TASK DIRECTIONS
Print these lines unchanged, the part that opens with the line containing "ORDSPINNERIET (240, 60)" and closes with the line containing "[Go to main navigation] (382, 44)", both included, and no other lines. Leave the pictures out.

AVAILABLE DATA

>>>

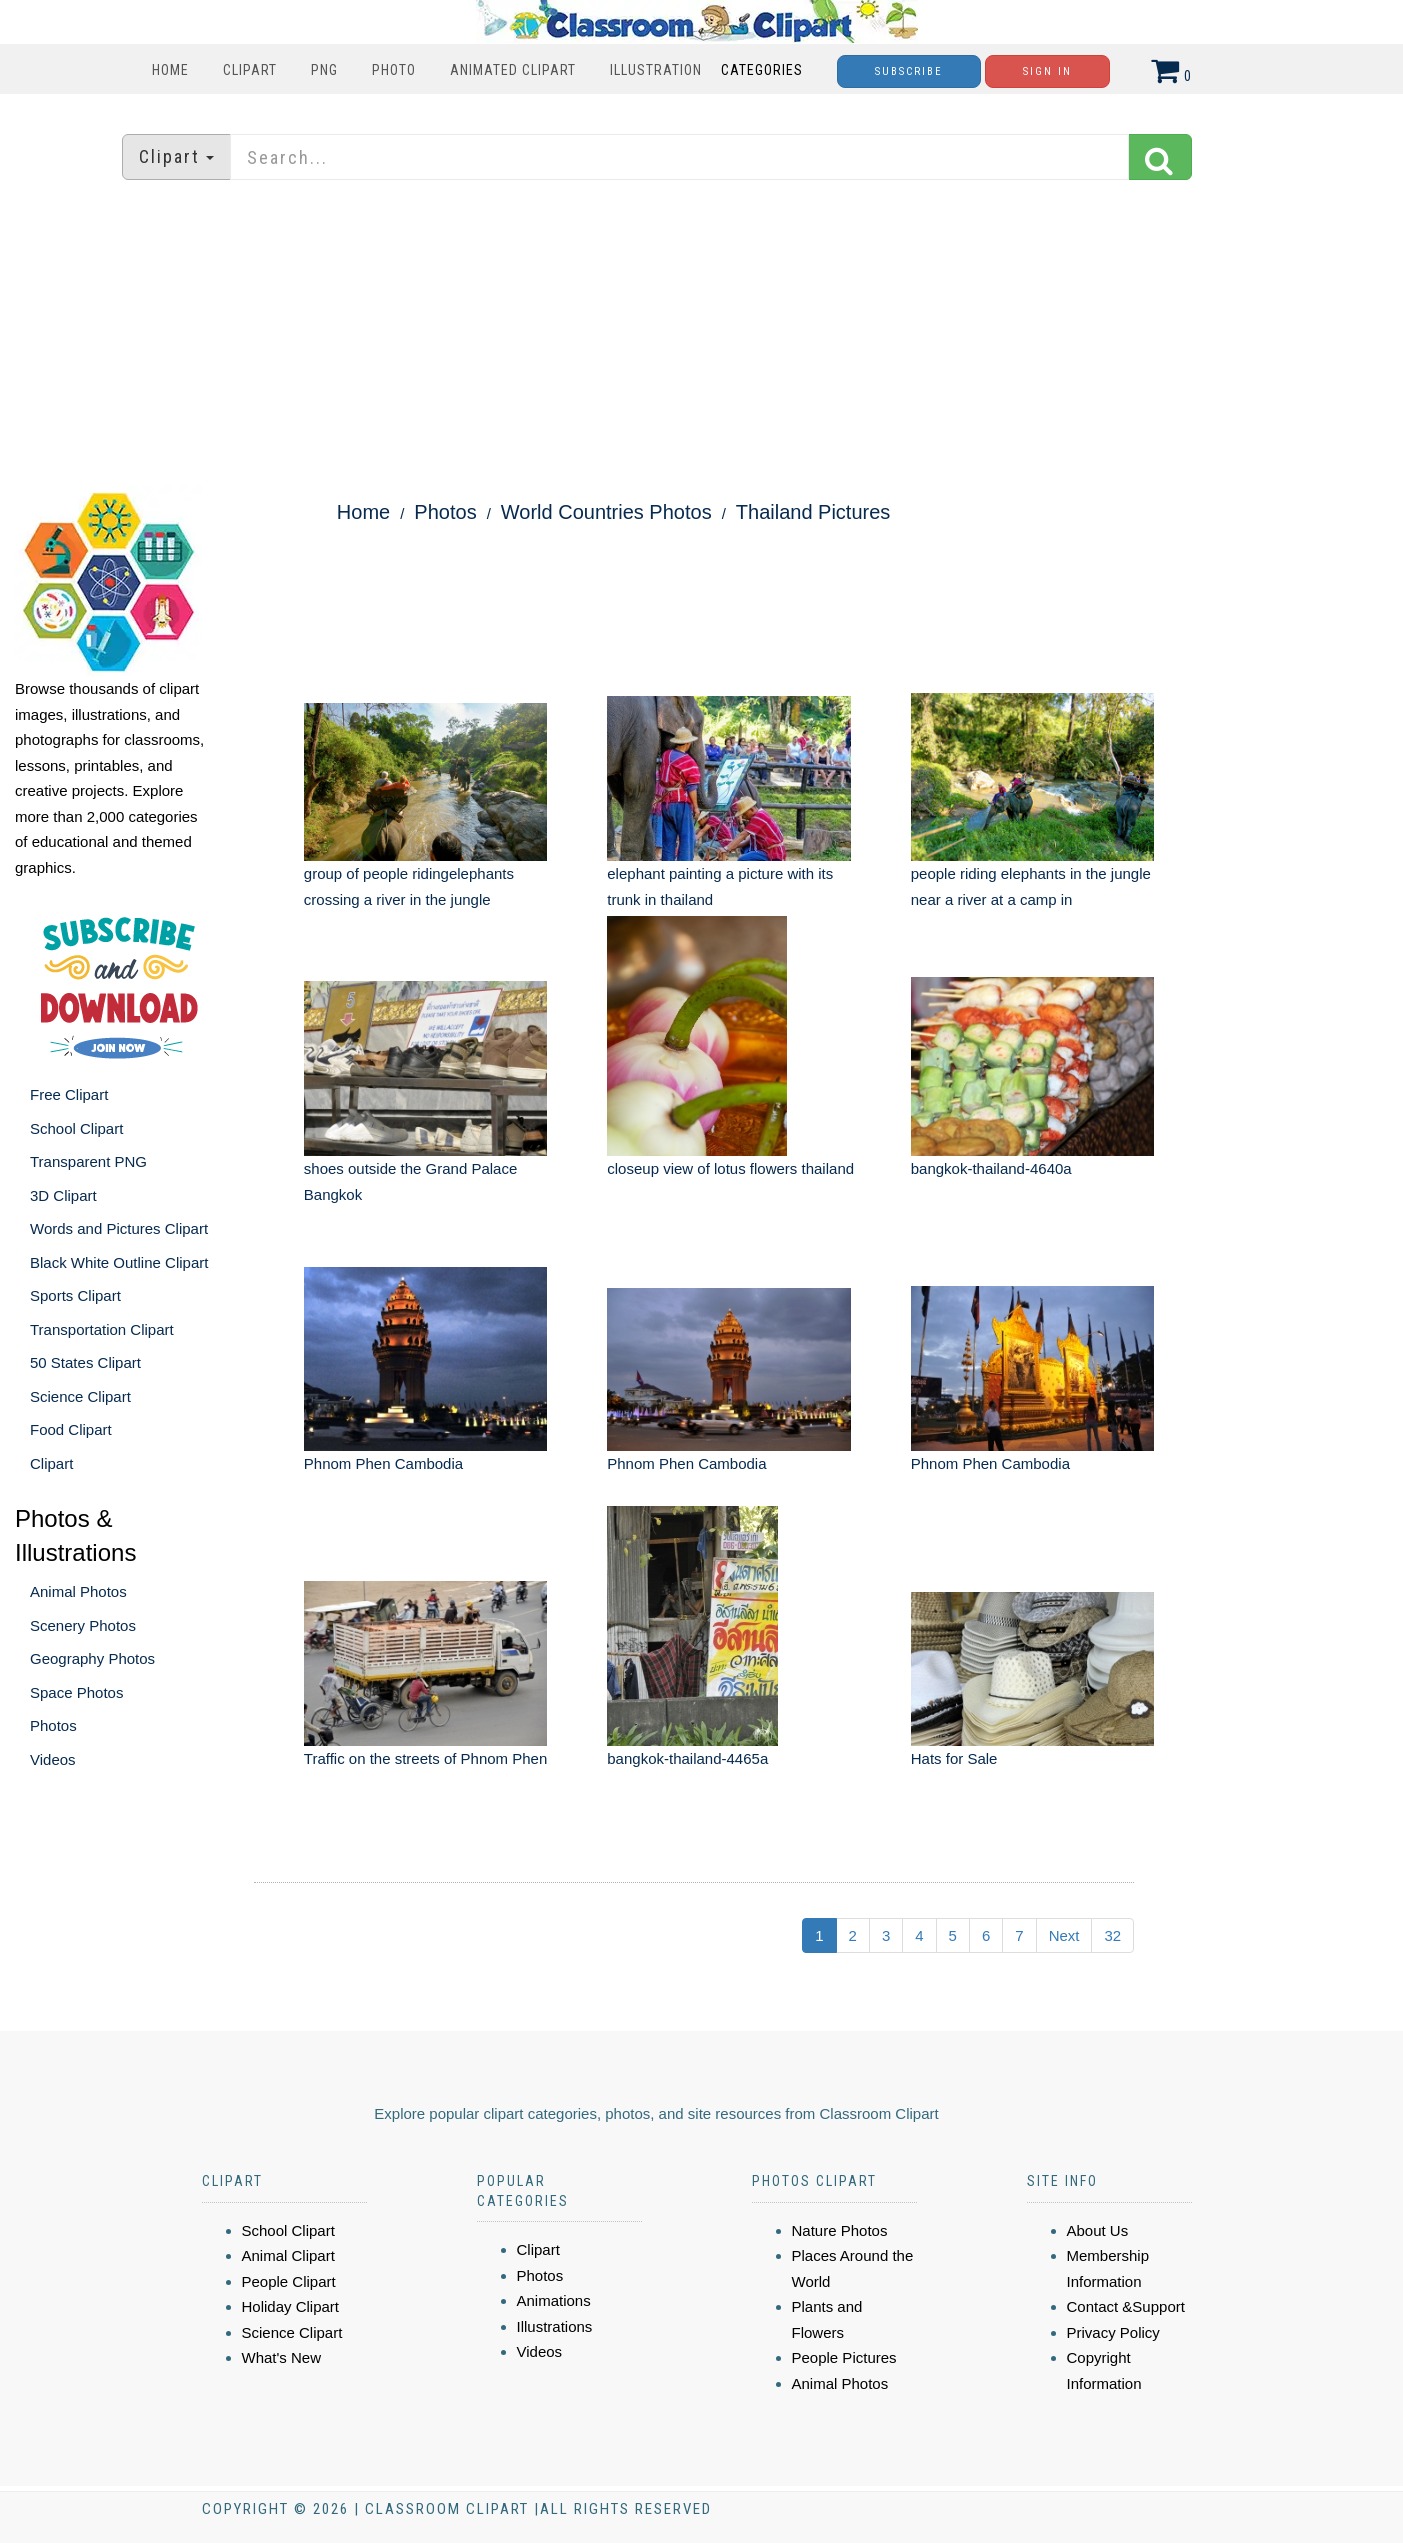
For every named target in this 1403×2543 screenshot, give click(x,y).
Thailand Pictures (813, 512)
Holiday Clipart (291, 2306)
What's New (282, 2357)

<<<
>>>

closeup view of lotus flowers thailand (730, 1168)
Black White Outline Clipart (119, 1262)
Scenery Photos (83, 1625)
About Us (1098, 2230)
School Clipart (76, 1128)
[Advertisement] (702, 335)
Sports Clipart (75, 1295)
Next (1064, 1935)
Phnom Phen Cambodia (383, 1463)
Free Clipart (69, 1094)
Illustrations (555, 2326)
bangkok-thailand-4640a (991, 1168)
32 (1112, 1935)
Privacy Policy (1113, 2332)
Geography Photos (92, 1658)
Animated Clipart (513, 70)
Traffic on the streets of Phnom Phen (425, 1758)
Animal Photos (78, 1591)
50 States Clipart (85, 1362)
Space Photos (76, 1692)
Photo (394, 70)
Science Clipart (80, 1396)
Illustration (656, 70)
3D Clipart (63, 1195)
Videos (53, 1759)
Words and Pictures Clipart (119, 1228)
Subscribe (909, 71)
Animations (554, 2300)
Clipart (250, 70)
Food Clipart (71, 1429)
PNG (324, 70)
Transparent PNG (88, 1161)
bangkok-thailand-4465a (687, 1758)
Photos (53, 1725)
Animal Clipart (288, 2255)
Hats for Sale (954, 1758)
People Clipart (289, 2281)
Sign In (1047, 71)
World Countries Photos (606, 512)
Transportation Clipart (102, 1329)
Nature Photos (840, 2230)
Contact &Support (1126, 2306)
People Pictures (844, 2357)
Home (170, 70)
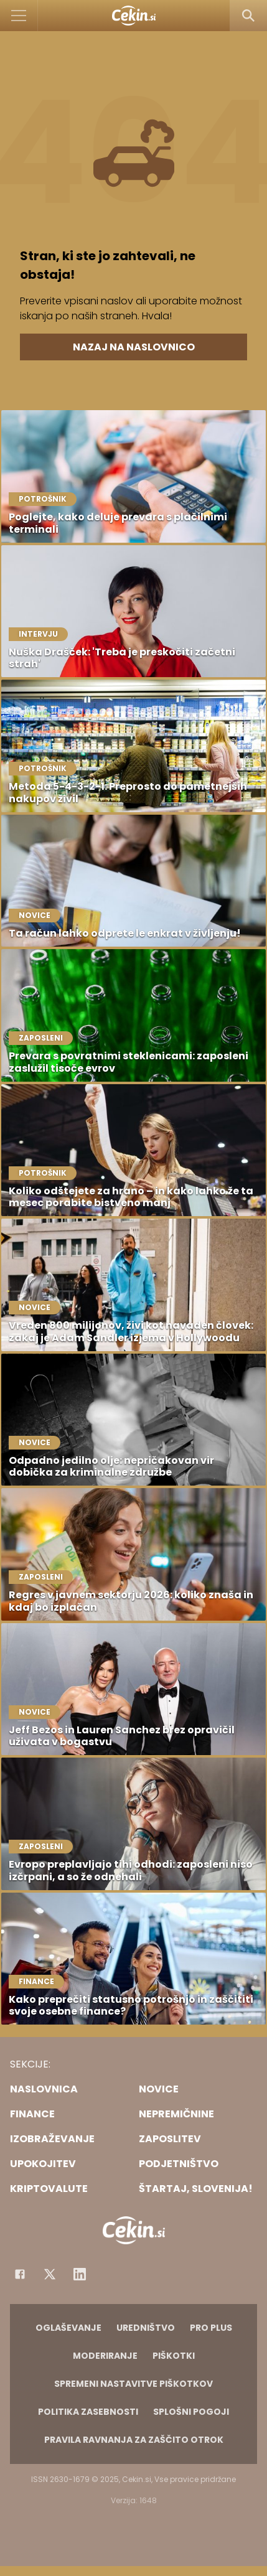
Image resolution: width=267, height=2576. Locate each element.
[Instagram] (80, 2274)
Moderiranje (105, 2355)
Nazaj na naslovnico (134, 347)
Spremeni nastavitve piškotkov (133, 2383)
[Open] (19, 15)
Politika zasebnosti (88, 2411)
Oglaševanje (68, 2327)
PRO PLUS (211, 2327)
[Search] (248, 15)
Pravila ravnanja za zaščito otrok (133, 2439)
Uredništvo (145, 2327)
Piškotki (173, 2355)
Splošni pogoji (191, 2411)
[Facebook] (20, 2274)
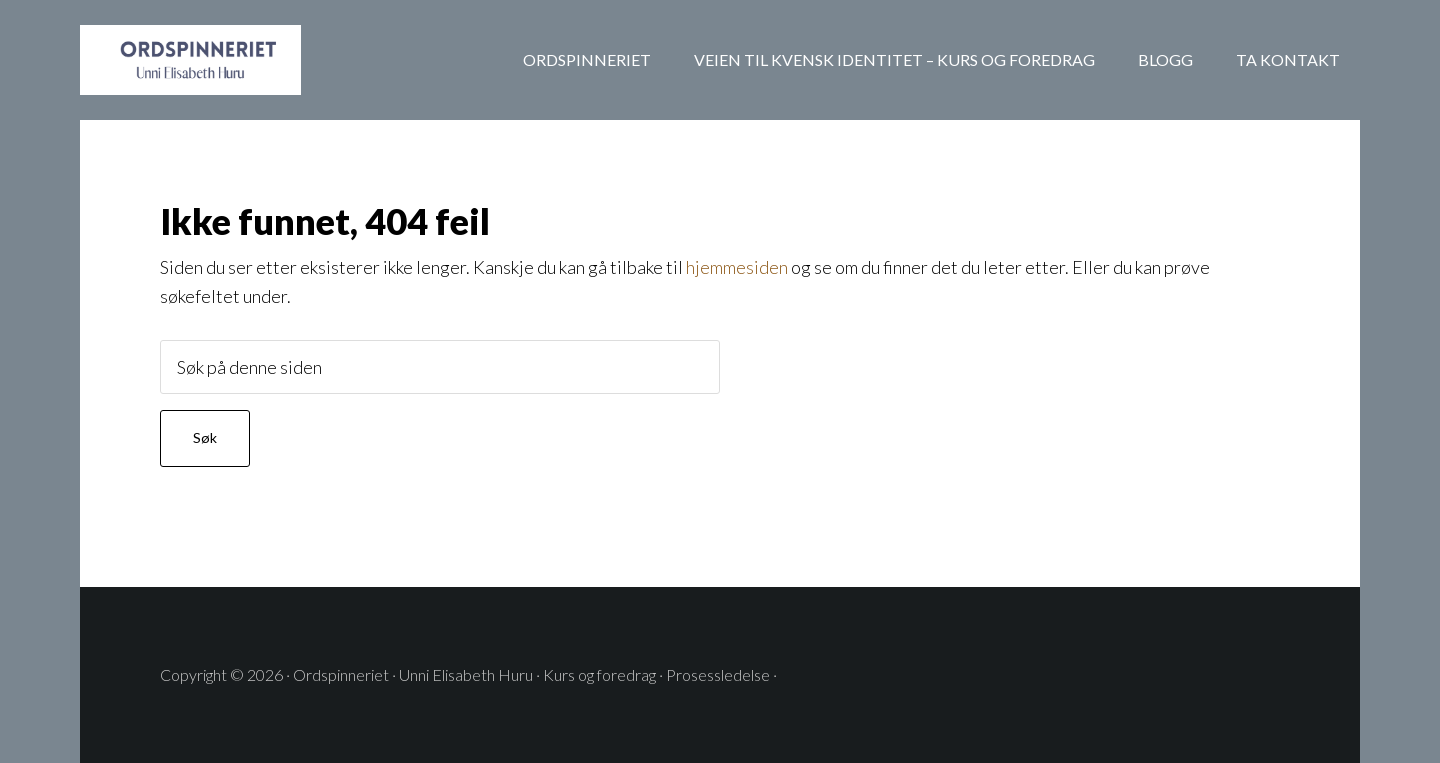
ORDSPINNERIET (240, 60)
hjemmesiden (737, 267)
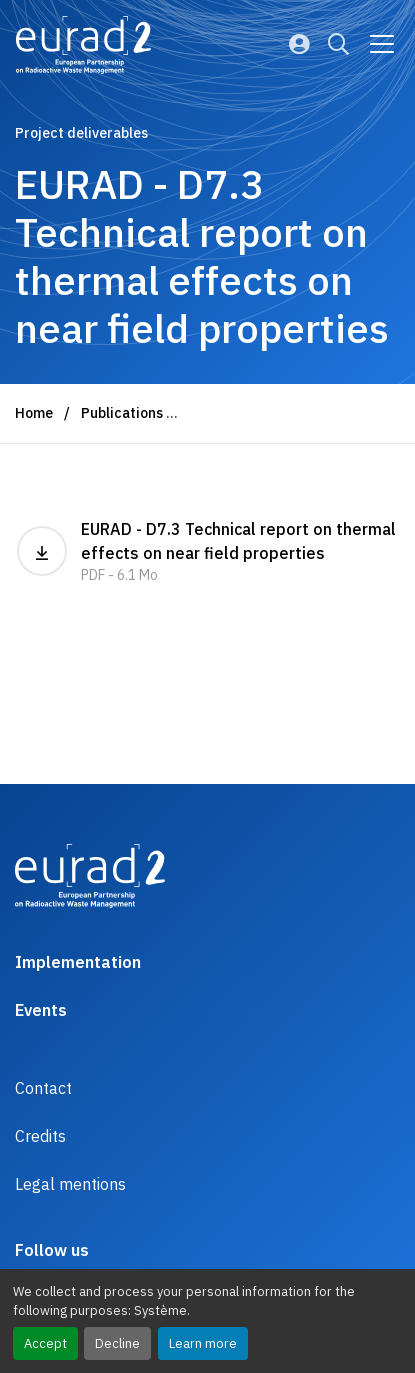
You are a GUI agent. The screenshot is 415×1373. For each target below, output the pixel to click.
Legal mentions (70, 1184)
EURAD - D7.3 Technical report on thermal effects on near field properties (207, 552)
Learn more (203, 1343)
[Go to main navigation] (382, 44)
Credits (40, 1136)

<<<
>>>

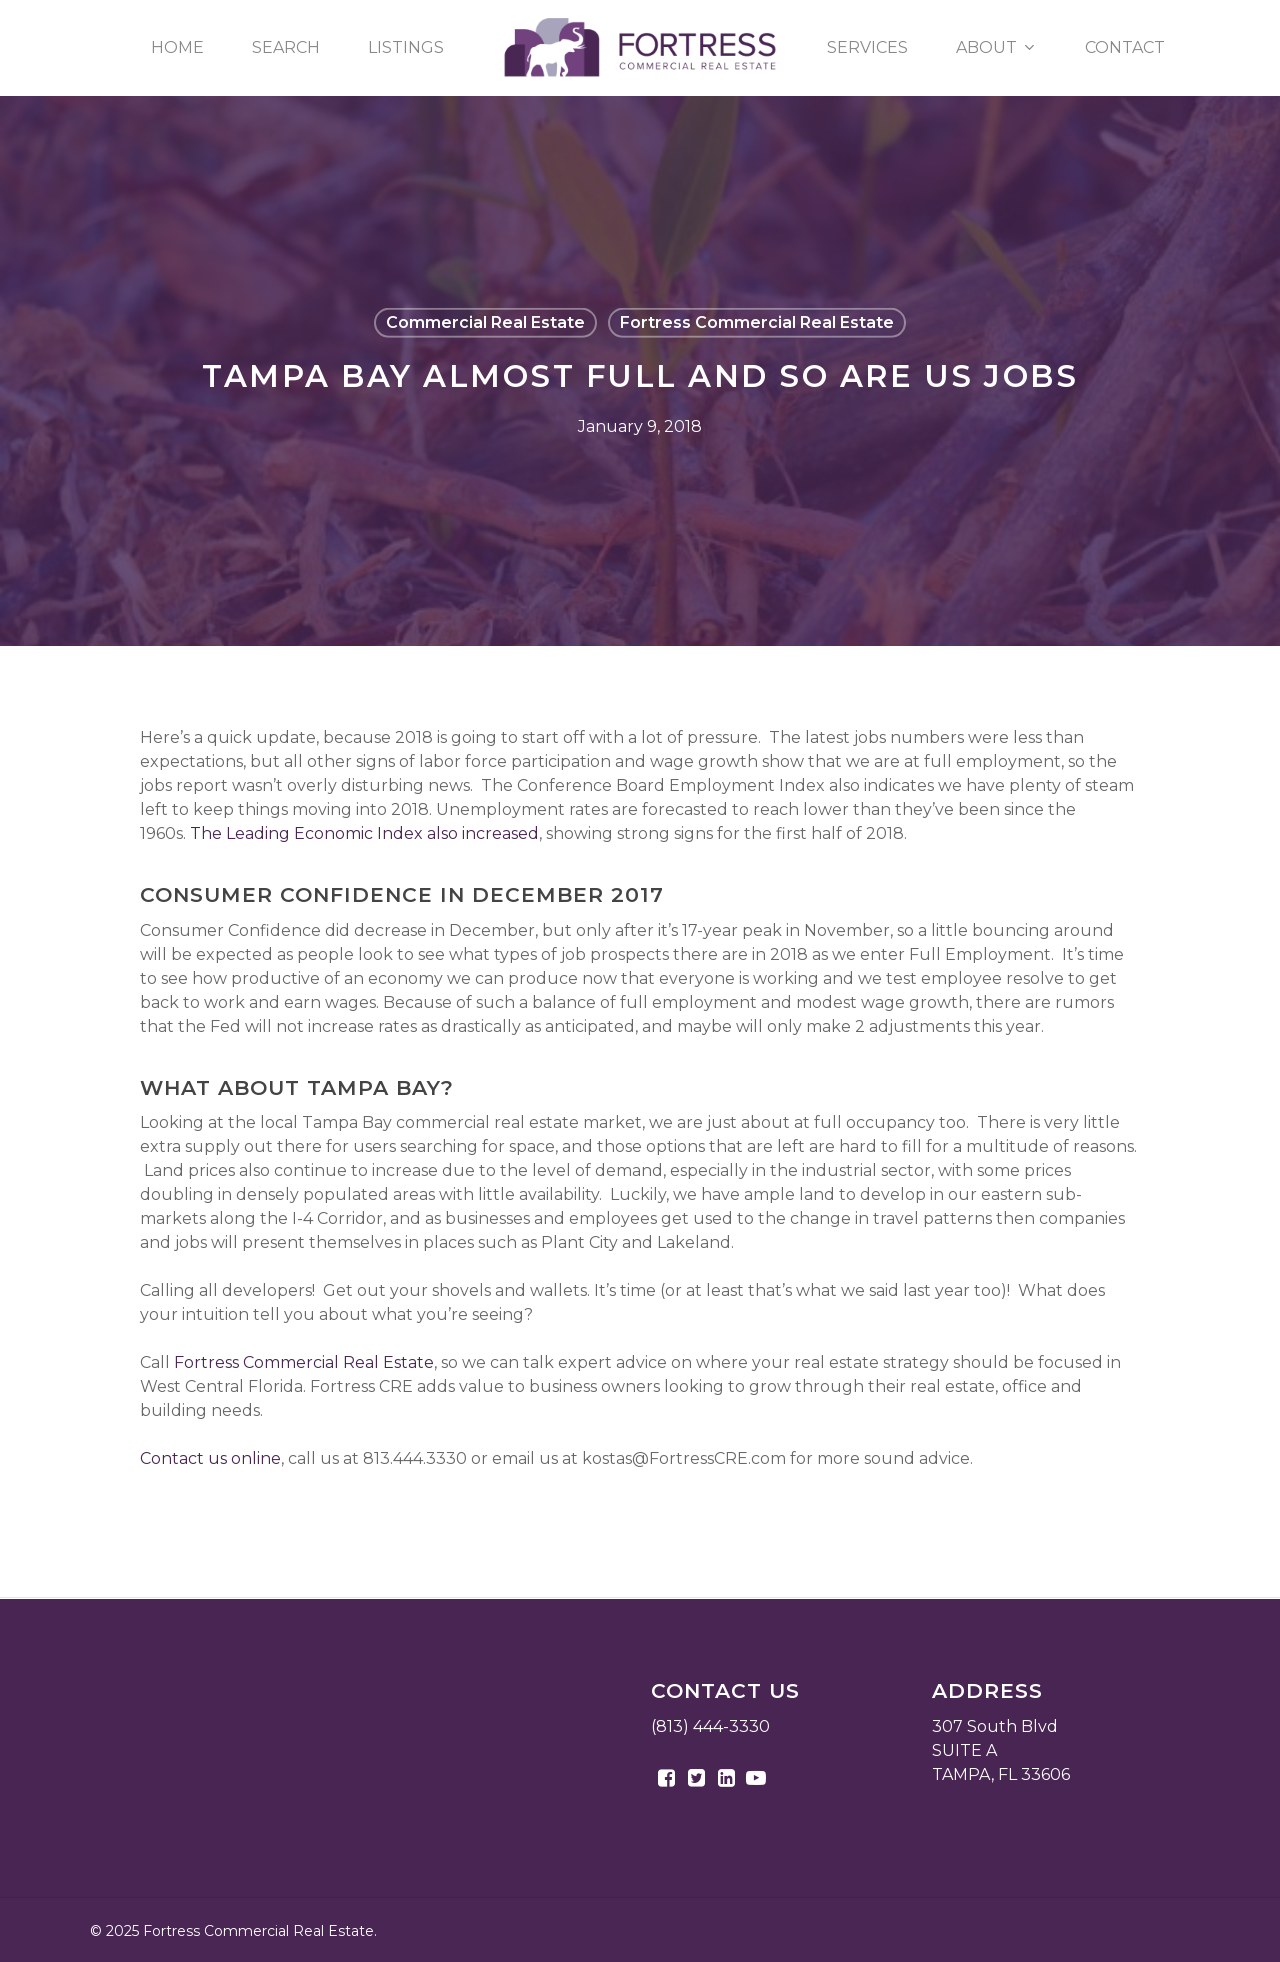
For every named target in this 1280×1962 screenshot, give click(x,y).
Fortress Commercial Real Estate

<<<

RESULT OF THE TASK
ORDSPINNERIET (240, 60)
hjemmesiden (737, 267)
You are a GUI agent. The screenshot is 415×1373. For each target below, output the pixel to click.
Legal mentions (70, 1184)
EURAD - D7.3 Technical report on thermal effects on near field properties (207, 552)
Learn more (203, 1343)
[Go to main navigation] (382, 44)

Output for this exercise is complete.